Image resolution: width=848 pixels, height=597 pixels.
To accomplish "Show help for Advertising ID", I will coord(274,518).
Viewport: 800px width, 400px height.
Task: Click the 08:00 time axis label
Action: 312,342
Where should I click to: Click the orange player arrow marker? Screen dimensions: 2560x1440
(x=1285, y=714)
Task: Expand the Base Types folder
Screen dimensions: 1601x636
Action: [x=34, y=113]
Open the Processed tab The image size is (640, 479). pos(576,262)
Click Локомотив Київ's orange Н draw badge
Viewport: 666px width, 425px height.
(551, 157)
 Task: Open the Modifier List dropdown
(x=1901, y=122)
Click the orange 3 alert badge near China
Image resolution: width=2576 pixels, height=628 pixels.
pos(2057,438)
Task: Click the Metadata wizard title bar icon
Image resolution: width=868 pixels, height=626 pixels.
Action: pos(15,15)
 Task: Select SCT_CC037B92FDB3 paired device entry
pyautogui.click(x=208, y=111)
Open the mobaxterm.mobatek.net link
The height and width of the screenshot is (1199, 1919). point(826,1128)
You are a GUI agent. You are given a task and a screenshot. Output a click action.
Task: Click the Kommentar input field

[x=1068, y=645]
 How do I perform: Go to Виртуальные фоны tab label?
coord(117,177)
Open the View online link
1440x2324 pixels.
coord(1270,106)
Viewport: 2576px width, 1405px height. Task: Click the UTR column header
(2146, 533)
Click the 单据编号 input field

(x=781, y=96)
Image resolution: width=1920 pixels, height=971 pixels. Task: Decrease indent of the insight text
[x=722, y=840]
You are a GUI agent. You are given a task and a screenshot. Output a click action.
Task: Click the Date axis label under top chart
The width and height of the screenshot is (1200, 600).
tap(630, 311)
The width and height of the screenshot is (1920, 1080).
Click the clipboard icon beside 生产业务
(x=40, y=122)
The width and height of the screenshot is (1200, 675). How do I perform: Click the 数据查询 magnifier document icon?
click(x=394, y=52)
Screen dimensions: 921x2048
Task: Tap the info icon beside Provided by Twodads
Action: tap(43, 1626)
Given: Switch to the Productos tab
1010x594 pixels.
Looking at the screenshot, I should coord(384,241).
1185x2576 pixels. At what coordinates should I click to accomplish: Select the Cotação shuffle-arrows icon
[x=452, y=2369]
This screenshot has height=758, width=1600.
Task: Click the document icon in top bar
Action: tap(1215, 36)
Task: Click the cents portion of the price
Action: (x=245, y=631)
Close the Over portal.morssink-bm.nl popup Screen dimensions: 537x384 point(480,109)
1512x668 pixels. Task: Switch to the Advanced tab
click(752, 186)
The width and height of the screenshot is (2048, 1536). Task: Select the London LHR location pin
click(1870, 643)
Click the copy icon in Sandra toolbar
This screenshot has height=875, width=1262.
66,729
******
**Set task:** Can you express the lines of data starting with the line that contains "Viewport: 2576px width, 1405px" and going on through the line that contains "Looking at the" as a JSON list of strings, one per line, with blank lines left out?

**Final answer:**
[
  "Viewport: 2576px width, 1405px height. Task: Click the UTR column header",
  "(2146, 533)",
  "Click the 单据编号 input field",
  "(x=781, y=96)",
  "Image resolution: width=1920 pixels, height=971 pixels. Task: Decrease indent of the insight text",
  "[x=722, y=840]",
  "You are a GUI agent. You are given a task and a screenshot. Output a click action.",
  "Task: Click the Date axis label under top chart",
  "The width and height of the screenshot is (1200, 600).",
  "tap(630, 311)",
  "The width and height of the screenshot is (1920, 1080).",
  "Click the clipboard icon beside 生产业务",
  "(x=40, y=122)",
  "The width and height of the screenshot is (1200, 675). How do I perform: Click the 数据查询 magnifier document icon?",
  "click(x=394, y=52)",
  "Screen dimensions: 921x2048",
  "Task: Tap the info icon beside Provided by Twodads",
  "Action: tap(43, 1626)",
  "Given: Switch to the Productos tab",
  "1010x594 pixels.",
  "Looking at the screenshot, I should coord(384,241)."
]